■ **Directions for this task**
Nothing outside the range is wanted. Repeat exactly the lines below from the one with "Task: Select the light blue S3 color marker" through the one with "You are a computer-use agent. The image size is (638, 545).".

[Records contained in a dataset]
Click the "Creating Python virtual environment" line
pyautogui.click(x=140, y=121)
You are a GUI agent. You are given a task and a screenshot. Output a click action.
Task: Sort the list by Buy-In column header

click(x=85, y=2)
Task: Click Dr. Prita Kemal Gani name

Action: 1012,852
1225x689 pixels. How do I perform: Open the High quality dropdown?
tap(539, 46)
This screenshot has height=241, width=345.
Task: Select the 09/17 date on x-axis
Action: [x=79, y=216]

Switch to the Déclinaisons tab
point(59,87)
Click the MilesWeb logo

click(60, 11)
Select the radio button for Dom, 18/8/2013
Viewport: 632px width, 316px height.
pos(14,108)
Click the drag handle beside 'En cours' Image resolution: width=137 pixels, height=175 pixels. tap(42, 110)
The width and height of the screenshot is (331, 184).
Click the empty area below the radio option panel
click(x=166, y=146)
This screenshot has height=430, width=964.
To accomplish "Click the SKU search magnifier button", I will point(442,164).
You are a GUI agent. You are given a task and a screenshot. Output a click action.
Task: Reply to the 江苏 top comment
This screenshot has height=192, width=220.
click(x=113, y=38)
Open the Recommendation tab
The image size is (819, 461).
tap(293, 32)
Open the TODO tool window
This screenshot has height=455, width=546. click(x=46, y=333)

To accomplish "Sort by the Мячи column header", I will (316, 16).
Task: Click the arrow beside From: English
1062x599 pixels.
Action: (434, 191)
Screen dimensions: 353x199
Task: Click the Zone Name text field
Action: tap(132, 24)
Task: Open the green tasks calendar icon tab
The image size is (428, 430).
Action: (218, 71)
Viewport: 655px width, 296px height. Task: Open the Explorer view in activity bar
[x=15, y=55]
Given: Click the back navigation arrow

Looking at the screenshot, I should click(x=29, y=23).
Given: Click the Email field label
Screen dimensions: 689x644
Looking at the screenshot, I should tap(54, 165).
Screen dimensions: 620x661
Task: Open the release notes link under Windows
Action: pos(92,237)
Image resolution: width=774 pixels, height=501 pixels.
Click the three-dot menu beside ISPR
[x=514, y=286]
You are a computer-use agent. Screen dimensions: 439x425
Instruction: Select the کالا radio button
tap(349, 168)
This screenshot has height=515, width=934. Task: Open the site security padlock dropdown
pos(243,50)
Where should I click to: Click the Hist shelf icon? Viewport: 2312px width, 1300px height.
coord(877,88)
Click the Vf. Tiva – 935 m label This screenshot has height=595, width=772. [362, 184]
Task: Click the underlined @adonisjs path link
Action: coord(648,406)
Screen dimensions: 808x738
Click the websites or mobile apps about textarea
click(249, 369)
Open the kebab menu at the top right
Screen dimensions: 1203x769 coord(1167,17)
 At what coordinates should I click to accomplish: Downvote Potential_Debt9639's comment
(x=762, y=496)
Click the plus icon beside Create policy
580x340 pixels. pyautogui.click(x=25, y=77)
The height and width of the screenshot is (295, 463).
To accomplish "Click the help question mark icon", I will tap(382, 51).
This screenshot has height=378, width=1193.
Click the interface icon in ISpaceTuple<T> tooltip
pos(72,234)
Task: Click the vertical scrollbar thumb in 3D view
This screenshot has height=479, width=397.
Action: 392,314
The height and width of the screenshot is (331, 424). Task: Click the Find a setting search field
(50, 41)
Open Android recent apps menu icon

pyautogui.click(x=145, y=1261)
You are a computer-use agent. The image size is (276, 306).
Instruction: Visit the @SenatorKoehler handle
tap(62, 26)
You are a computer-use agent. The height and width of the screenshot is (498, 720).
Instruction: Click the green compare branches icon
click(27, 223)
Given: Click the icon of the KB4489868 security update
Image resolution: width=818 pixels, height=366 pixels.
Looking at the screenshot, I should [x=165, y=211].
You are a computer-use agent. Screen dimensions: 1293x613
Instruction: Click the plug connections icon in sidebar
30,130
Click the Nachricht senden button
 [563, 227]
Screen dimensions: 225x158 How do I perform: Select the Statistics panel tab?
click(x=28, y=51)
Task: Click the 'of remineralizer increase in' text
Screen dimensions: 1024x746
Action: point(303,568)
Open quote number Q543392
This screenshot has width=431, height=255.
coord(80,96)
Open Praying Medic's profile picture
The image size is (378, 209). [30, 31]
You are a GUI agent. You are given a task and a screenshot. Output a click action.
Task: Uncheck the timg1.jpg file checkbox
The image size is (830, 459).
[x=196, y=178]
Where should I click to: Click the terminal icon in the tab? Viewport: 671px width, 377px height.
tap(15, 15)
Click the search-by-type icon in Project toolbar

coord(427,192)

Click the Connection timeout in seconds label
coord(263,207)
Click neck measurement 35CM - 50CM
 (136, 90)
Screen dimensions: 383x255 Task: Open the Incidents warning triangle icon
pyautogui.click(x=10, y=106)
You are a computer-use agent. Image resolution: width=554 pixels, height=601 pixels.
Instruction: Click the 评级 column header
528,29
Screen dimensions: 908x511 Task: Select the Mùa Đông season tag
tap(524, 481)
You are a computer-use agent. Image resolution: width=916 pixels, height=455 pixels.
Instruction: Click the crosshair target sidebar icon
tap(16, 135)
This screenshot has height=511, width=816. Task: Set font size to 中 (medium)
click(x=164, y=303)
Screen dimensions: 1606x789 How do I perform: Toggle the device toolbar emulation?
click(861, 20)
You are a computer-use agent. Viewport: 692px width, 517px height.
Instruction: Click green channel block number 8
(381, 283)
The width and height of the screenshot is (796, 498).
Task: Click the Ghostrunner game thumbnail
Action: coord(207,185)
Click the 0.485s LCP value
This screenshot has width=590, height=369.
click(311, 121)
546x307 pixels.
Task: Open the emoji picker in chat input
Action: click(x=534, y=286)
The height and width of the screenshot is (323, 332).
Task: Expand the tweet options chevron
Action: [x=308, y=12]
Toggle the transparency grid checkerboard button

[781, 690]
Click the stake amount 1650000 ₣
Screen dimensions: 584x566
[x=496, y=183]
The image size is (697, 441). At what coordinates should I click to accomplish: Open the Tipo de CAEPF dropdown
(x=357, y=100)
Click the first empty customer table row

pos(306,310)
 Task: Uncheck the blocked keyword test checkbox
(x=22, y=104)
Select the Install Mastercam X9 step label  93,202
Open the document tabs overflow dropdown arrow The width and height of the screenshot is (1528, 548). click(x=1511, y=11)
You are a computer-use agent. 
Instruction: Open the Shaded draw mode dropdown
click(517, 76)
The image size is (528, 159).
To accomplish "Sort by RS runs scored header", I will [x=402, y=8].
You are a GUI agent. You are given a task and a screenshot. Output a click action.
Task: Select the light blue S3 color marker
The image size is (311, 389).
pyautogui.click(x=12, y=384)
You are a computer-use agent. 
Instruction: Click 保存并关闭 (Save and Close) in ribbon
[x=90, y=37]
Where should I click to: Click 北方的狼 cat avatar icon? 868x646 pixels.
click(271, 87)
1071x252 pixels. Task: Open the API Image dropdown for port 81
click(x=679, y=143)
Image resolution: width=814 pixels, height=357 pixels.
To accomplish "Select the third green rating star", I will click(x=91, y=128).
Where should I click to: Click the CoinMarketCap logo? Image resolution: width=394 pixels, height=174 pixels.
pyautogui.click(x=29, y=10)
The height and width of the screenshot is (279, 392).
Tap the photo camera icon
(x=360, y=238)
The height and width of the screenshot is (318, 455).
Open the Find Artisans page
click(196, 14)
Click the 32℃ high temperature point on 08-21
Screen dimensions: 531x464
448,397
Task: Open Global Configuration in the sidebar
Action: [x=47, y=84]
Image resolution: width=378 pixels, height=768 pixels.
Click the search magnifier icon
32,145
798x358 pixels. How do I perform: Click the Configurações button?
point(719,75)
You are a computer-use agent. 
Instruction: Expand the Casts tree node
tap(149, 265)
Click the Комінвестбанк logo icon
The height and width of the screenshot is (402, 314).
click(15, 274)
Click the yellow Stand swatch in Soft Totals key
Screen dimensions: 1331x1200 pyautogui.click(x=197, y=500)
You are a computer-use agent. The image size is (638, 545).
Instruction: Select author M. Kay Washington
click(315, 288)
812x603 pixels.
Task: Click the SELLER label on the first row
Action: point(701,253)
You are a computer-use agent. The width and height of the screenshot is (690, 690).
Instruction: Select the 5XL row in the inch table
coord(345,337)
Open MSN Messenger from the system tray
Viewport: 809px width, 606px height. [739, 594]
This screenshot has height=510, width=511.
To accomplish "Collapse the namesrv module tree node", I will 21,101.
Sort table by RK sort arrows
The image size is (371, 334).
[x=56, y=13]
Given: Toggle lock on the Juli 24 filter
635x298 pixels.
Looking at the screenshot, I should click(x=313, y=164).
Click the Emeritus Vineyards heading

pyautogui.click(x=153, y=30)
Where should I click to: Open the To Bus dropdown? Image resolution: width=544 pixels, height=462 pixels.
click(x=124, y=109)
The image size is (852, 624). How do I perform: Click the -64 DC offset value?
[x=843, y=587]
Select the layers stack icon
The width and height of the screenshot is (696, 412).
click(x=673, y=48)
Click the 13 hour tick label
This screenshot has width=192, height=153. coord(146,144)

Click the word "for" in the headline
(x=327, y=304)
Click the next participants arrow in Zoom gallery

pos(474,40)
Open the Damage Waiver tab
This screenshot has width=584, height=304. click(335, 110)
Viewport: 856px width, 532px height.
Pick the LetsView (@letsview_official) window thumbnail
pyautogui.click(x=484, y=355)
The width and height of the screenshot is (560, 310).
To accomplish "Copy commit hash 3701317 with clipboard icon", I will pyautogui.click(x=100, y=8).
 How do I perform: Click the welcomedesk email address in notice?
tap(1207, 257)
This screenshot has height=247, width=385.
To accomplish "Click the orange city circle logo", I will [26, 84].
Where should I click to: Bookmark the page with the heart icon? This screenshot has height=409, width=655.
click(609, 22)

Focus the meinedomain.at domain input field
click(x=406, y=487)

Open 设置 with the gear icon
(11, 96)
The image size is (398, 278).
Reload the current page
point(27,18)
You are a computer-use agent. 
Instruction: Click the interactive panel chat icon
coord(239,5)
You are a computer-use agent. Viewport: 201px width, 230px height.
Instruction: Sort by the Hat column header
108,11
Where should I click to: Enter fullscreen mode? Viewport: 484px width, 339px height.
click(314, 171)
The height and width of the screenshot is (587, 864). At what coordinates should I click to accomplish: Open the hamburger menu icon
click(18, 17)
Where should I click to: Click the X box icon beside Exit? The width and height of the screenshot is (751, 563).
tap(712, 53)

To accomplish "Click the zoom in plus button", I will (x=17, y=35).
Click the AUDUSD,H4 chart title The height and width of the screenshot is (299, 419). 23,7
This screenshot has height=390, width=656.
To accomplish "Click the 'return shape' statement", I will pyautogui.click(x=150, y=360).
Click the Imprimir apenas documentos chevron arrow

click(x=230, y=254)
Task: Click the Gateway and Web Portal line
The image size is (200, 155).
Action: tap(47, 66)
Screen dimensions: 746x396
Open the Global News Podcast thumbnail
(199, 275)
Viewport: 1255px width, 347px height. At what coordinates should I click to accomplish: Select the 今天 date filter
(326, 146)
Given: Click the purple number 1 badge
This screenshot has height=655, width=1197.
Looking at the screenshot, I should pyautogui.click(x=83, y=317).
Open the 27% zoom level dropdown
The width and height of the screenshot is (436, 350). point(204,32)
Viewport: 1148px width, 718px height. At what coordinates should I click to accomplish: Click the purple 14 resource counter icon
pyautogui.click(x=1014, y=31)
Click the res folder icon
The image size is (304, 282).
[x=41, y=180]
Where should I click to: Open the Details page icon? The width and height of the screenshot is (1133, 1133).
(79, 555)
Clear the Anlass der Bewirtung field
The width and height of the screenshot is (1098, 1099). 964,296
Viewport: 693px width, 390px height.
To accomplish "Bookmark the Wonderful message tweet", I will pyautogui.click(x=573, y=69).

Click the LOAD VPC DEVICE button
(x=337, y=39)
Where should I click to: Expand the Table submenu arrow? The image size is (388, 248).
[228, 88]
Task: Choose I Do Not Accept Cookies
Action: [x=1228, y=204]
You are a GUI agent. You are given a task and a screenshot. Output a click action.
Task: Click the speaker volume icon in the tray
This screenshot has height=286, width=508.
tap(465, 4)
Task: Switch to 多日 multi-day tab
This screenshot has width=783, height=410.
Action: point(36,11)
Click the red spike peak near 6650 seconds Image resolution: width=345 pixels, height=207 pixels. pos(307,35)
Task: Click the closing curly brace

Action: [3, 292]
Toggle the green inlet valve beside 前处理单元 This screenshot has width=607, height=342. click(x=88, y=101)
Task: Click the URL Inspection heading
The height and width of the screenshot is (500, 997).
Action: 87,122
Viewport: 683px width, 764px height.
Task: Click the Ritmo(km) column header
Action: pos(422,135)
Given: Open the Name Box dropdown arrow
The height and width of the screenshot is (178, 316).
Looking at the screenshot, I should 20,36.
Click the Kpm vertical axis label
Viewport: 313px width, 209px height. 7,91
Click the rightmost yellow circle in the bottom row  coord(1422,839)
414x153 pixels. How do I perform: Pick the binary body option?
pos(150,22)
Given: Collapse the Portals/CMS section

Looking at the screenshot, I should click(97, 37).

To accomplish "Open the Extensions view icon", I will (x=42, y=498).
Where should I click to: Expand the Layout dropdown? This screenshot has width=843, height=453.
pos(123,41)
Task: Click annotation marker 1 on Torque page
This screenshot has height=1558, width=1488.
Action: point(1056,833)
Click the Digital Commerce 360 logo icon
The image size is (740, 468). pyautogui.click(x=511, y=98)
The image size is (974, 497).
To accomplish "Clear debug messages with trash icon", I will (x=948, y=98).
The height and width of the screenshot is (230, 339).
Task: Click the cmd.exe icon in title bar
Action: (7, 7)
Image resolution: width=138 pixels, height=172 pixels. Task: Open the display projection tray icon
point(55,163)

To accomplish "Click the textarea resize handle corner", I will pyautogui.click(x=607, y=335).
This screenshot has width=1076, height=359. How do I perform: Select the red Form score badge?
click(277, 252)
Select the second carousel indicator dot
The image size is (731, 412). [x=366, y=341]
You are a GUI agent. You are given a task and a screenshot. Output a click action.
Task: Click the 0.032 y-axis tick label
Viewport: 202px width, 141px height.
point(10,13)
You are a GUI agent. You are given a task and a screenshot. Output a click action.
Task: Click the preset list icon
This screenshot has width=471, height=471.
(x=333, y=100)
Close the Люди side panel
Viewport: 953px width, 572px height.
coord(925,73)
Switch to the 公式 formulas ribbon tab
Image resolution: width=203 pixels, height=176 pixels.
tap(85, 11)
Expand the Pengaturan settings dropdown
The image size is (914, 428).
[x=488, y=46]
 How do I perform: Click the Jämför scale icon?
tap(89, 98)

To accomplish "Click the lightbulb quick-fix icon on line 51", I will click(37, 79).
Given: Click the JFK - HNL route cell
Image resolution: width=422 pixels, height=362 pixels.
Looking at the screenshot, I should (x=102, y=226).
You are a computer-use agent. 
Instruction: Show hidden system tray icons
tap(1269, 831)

■ **Solution below**
Task: Select the light blue S3 color marker
The image size is (311, 389).
pyautogui.click(x=12, y=384)
You are a computer-use agent. 
Instruction: Click 保存并关闭 (Save and Close) in ribbon
[x=90, y=37]
Where should I click to: Click 北方的狼 cat avatar icon? 868x646 pixels.
click(271, 87)
1071x252 pixels. Task: Open the API Image dropdown for port 81
click(x=679, y=143)
Image resolution: width=814 pixels, height=357 pixels.
To accomplish "Select the third green rating star", I will click(x=91, y=128).
Where should I click to: Click the CoinMarketCap logo? Image resolution: width=394 pixels, height=174 pixels.
pyautogui.click(x=29, y=10)
The height and width of the screenshot is (279, 392).
Tap the photo camera icon
(x=360, y=238)
The height and width of the screenshot is (318, 455).
Open the Find Artisans page
click(196, 14)
Click the 32℃ high temperature point on 08-21
Screen dimensions: 531x464
448,397
Task: Open Global Configuration in the sidebar
Action: [x=47, y=84]
Image resolution: width=378 pixels, height=768 pixels.
Click the search magnifier icon
32,145
798x358 pixels. How do I perform: Click the Configurações button?
point(719,75)
You are a computer-use agent. 
Instruction: Expand the Casts tree node
tap(149, 265)
Click the Комінвестбанк logo icon
The height and width of the screenshot is (402, 314).
click(15, 274)
Click the yellow Stand swatch in Soft Totals key
Screen dimensions: 1331x1200 pyautogui.click(x=197, y=500)
You are a computer-use agent. The image size is (638, 545).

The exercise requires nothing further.